Escribe El Peregrino Impertinente
Días antes del inicio del Mundial de Fútbol de 2002, la FIFA le solicitó a los organizadores de la sede Corea del Sur que prohibieran la venta de comidas hechas a base de perros. Naturalmente, los dueños de casa se negaron. El argumento fue que esos platos tienen una historia milenaria, y que a los locales les produce tanto o más deleite que putear a sus vecinos de Corea del Norte.

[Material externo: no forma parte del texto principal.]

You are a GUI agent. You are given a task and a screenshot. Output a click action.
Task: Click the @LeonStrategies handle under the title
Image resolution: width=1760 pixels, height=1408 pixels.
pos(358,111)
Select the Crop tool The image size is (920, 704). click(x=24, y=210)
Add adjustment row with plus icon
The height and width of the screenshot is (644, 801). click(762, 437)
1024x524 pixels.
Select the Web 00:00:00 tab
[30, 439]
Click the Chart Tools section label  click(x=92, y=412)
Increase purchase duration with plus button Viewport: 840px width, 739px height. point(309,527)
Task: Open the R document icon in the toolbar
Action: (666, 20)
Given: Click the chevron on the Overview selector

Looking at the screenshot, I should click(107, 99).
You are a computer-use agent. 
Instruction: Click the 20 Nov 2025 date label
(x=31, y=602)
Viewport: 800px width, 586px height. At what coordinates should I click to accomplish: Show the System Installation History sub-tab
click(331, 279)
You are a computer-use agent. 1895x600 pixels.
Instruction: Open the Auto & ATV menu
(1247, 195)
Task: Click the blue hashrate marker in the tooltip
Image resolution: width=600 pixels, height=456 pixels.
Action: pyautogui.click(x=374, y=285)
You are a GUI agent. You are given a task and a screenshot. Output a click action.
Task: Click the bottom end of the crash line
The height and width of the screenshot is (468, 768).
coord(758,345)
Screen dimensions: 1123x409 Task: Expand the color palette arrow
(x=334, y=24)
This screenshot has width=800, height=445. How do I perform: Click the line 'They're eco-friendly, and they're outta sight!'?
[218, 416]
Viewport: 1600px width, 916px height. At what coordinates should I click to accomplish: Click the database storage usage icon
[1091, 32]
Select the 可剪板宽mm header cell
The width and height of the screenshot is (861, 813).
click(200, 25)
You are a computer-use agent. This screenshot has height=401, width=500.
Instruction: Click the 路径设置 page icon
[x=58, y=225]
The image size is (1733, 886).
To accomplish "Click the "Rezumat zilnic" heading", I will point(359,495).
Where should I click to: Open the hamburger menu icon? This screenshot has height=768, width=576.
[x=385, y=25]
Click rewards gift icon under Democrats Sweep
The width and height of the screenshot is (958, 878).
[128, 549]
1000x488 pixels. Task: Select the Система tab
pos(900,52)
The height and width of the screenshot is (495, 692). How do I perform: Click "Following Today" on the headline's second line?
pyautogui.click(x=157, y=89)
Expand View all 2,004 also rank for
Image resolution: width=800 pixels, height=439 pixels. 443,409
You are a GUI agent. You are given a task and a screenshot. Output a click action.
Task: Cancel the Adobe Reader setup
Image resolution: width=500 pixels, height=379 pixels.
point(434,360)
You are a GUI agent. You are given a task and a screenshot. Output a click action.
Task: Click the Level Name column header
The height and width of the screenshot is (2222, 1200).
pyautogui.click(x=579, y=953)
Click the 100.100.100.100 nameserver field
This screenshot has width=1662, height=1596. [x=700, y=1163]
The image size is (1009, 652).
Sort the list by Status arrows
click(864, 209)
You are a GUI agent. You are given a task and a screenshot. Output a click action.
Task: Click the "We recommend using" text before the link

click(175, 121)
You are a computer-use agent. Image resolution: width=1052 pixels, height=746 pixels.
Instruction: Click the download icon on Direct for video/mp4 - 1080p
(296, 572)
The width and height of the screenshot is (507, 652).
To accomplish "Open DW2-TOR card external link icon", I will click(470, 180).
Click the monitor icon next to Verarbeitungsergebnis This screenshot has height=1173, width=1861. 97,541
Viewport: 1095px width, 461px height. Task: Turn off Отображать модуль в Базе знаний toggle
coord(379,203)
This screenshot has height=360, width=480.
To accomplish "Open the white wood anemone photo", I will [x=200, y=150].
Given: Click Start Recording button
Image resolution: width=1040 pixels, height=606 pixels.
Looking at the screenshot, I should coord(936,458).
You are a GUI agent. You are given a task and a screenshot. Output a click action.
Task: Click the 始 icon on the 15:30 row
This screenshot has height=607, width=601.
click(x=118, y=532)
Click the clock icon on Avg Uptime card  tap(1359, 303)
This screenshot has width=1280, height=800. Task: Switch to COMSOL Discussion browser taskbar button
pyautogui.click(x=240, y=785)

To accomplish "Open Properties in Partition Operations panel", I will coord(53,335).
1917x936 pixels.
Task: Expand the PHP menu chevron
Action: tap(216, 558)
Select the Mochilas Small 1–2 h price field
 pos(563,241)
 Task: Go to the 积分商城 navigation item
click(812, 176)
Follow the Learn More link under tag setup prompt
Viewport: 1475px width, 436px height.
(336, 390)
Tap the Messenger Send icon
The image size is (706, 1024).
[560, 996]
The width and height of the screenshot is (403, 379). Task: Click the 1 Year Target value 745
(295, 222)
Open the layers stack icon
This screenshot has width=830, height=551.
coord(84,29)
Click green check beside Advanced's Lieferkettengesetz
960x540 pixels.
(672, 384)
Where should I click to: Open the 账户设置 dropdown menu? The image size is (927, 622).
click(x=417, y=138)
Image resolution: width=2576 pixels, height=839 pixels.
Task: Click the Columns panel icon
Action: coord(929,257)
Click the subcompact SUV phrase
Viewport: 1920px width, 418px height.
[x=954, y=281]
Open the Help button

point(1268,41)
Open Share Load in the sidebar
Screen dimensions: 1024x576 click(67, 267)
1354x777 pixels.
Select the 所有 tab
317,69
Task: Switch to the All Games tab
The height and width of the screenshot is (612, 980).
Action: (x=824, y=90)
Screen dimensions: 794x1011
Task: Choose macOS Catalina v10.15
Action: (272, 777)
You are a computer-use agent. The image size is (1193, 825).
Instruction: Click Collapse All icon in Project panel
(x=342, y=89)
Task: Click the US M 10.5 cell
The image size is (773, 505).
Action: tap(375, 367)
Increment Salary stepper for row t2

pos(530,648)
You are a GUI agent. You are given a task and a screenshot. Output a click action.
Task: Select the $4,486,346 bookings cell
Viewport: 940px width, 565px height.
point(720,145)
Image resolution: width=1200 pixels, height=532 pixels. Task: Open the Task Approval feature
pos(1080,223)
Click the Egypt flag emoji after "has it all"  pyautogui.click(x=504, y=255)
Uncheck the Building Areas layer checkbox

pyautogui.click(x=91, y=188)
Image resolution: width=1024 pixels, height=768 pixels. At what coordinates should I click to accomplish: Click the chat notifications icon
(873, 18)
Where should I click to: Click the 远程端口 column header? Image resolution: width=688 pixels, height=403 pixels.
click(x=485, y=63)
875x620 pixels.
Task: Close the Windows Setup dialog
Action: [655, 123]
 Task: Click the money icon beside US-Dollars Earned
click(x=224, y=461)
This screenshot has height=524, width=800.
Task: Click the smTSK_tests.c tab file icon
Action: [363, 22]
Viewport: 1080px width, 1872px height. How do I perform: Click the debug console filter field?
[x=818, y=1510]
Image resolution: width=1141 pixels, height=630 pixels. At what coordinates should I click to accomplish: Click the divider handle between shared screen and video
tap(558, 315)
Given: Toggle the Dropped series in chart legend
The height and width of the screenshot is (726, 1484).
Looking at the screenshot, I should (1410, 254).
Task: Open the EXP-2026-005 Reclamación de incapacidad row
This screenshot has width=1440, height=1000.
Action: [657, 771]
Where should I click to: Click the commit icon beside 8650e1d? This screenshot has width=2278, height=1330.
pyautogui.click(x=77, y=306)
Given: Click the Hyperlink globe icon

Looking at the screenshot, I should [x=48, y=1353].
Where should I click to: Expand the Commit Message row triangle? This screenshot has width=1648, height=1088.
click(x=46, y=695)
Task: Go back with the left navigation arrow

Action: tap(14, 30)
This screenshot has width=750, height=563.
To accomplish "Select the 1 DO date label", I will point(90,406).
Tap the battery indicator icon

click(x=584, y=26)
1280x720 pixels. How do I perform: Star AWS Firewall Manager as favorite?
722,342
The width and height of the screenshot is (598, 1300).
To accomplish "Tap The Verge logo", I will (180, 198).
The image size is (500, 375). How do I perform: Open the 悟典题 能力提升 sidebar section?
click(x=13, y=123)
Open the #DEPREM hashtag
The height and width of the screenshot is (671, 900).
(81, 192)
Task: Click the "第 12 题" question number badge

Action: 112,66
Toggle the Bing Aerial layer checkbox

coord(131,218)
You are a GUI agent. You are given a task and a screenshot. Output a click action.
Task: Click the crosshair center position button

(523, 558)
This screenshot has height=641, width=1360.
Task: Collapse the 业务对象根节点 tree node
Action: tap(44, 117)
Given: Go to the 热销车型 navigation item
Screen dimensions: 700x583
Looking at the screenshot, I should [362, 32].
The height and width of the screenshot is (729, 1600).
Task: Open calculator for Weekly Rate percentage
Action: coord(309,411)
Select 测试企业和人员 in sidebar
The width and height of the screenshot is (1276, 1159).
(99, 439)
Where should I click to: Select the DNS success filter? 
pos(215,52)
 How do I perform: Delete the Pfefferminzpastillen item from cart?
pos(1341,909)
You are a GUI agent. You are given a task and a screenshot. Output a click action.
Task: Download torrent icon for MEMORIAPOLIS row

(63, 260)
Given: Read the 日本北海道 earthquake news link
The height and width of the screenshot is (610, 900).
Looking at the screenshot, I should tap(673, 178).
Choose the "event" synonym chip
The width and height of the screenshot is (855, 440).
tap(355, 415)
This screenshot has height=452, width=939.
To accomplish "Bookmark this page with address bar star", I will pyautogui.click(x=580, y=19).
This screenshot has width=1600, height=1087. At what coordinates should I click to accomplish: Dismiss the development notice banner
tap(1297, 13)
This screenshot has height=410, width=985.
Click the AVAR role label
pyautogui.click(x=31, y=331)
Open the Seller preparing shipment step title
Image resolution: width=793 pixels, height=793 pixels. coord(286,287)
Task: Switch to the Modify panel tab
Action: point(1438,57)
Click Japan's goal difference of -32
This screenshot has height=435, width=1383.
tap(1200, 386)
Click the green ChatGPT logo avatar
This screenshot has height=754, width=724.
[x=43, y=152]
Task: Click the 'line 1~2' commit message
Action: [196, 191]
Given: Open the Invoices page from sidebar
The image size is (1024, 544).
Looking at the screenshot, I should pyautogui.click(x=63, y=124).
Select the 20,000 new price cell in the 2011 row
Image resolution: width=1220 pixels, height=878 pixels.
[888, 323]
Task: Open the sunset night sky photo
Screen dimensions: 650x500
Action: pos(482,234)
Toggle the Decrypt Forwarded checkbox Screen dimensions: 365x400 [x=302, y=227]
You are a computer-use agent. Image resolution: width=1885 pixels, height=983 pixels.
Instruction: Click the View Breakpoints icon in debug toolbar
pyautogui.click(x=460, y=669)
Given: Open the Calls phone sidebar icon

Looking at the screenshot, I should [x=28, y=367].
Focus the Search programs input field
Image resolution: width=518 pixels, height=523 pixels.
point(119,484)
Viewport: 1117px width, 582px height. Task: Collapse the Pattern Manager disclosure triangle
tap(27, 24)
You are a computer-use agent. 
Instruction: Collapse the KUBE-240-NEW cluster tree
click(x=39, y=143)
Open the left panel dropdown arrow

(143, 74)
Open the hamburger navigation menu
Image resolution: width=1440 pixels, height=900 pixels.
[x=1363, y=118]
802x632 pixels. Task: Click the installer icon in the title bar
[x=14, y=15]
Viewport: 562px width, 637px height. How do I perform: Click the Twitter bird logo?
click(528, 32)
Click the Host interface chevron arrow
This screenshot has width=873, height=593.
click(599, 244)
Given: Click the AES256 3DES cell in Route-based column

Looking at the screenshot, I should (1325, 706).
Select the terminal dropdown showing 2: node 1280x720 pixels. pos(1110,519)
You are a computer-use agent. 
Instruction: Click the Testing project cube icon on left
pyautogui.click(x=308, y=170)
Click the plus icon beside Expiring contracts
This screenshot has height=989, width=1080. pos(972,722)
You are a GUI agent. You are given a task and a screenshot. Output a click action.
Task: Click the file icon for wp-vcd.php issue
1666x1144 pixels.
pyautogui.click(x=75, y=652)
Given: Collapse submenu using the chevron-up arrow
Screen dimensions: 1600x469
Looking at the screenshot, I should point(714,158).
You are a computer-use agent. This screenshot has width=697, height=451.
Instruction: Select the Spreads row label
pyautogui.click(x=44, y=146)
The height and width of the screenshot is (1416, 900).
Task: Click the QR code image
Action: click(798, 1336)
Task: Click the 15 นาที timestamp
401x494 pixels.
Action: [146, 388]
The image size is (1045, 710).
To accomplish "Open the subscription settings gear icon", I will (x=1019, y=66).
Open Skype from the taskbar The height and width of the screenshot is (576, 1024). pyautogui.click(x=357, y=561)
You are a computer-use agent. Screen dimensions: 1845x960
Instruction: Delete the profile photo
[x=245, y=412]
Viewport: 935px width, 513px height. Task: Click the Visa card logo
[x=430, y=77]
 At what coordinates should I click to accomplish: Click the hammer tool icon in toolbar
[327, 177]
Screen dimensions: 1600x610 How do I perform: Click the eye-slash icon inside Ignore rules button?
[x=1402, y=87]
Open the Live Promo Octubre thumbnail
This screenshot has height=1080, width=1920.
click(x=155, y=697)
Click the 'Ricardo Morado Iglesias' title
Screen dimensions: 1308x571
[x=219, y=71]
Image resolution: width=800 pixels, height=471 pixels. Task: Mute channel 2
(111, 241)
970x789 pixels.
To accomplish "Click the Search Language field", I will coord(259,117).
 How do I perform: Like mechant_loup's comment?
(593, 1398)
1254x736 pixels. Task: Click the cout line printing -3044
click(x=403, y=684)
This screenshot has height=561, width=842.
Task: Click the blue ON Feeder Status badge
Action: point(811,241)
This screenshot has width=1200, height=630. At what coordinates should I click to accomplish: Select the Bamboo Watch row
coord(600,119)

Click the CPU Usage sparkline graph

Lo cierto es que en aquella nación asiática, comer perros está socialmente aceptado. Si bien sólo una minoría lo tiene como costumbre, las leyes y la cosmovisión general amparan su consumo. “¿Por qué tenemos que arrodillarnos ante las potencias occidentales? ¿Con qué derecho siempre están diciéndonos lo que está bien y lo que está mal? ¿Quiénes son ellos para intentar prohibir que nos clavemos un manto negro con papas, por ejemplo, con lo rico y proteico que es ese manjar?”, se preguntó recientemente el diputado Chi Hua Hua, ante la ovación del Parlamento. “No me vengan con huevadas”, concluyó, para delirio de los presentes.
Tienen razón los coreanos. Así como nosotros comemos carne de vaca (un sacrilegio para los habitantes de la India) o de cerdo (prohibida en el menú de las comunidades judías e islámicas) a los tipos les pinta darle al perro. “Pero es un horror, si los pichichos son como miembros de la familia”, comentarán muchos de este lado del hemisferio. Vayan a decirle eso a las comunidades caníbales de la Polinesia, que se han clavado a tíos y abuelos sin mayores problemas. Los coreanos, por lo menos, ni les ponen nombres a los bichos, para no encariñarse. Lo mandan adentro de la olla y se los lastran sin vueltas. “Guau, qué bueno que estuvo”, exclaman al finalizar los muy cínicos.
Al fin y al cabo, sobre gustos no hay nada escrito.